Although these in vitro and in vivo findings provided new insight, it still does not definitely provide a road map without clinical data. Over the past decade, however, there have emerged a number of clinical trials showing NOS2 is present in a large number of cancers. This redox enzyme has been found present in more than 50% of glioma, breast, prostate, pancreatic, melanoma, liver, cervical, ovarian, nasopahgeal, lung, stomach, colon, and esophageal cancer patients (summarized in [2]). Like its inflammatory cousin COX2, this enzyme is prevalent in many tumors and is often coexpressed with each other. Importantly, NOS2 has been shown to predict poor patient outcome in breast, glioma, melanoma, pancreatic, stomach, liver, and colon cancers. In many cases, it correlates with increased vascular and metastatic potential (summarized in [2]).
In this Forum, these articles present discussions on the different mechanisms of NO and NOS2 that shape the tumor microenvironment that determines prognosis in different cancers. Tran et al. showed that NOS2, but the isoforms, was associated with poor survival with glioblastoma. NOS2 can be induced in human and murine glioma lines, which increase protumorigenic phenotype of migration and vascularization. Burke et al. discuss elevated levels of NOS2 in prostate cancer, showing that prolonged physiological levels of NO can result in transformation of prostate epithelial cells to a stem-like phenotype, implicating NO as a promoter of progression (ref in Forum). Like other ductal cancers, pancreatic cancer also expresses NOS2, leading to poor outcome. Breast cancer has high NOS2 in both ER+ and ER−, but only ER- and NOS2 are prognostic indicators for poor outcome. Finally, gastrointestinal (GI) cancer and liver cancer have high frequency of NOS2, leading to poor outcome. In this article, the authors discuss the different mechanism to NOS2 in different GI-related tissues. Brune et al. discuss the role of macrophage in the dichotomy of NOS2 in its tumoricidal as opposed to promotion of cancer through myeloid derived suppressor cells. These articles paint a story that shows the ubiquitous nature of NOS2 and its role in cancer progression.

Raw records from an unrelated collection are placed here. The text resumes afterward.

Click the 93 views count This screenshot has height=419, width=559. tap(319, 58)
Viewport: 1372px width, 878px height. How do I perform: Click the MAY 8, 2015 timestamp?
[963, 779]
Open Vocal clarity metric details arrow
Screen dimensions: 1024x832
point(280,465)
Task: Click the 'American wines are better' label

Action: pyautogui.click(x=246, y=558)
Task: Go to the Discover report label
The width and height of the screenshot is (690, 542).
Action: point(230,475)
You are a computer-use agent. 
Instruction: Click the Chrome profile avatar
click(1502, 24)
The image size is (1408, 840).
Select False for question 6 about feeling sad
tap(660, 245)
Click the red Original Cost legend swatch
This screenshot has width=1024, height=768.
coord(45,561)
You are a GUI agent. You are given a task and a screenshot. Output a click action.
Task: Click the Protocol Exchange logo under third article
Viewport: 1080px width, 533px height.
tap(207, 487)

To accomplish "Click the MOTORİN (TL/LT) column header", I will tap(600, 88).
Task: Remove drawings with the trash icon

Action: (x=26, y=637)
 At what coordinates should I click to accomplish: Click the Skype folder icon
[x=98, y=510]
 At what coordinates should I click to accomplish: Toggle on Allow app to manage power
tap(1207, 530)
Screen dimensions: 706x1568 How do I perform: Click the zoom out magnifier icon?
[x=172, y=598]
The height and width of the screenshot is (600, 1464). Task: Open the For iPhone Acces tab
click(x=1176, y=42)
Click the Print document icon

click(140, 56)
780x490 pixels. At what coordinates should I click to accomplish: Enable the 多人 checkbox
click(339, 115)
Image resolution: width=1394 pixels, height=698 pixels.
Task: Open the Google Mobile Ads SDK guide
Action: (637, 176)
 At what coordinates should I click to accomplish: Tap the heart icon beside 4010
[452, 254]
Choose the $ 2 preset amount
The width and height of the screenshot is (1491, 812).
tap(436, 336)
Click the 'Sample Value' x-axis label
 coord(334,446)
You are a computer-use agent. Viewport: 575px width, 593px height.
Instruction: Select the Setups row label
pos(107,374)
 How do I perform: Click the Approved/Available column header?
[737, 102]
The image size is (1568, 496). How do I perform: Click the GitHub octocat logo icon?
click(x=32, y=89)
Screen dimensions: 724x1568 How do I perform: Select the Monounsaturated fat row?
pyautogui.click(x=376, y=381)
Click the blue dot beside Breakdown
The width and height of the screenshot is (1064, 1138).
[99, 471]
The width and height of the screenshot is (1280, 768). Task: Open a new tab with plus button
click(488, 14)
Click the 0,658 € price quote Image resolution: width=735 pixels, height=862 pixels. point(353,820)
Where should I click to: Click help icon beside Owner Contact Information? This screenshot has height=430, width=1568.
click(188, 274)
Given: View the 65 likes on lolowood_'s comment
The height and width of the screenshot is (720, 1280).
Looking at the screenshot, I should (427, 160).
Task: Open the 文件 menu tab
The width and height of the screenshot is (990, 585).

Many cancers that have elevated NOS2 are associated with bacterial or viral infection, for example, cervical, gastric, prostate, esophageal, and liver cancers. In hepatocellular carcinoma, NOS2 and COX2 were not associated with noninfected but only with hepatitis C virus and hepatitis B virus-induced cancer (4). HPV infection associated with cervical cancer shows elevated NOS2 (6). An excellent example of a pathogen-associated elevation of NOS2 is gastric cancer that is associated with helicobacter (1, 3). An example of virus infection associated with NOS2 is cervical cancer. Interestingly, NOS2 has a positive prognosis at an early stage, but in later stages, NOS2 is a poor predictor of prognosis and like other solid cancers leads to more vascularization and metastasis. Finally, the metabolic environment in the tumor including hypoxia can lead to increased NOS2 expression. As pointed out in the article by Brune in this Forum, hypoxia can induce S1P macrophages, leading to COX2 and interleukin-6, thus leading to possible initiators and enhancement of NOS2 expression in tumor cells (ref in Forum). All in all, NOS2 has a central role in the progression of tumor. It is often said that, “Cancer is the wound that does not heal” and NOS2 has a central role perpetuating inflammatory pathways that contribute to poor patient outcome (5).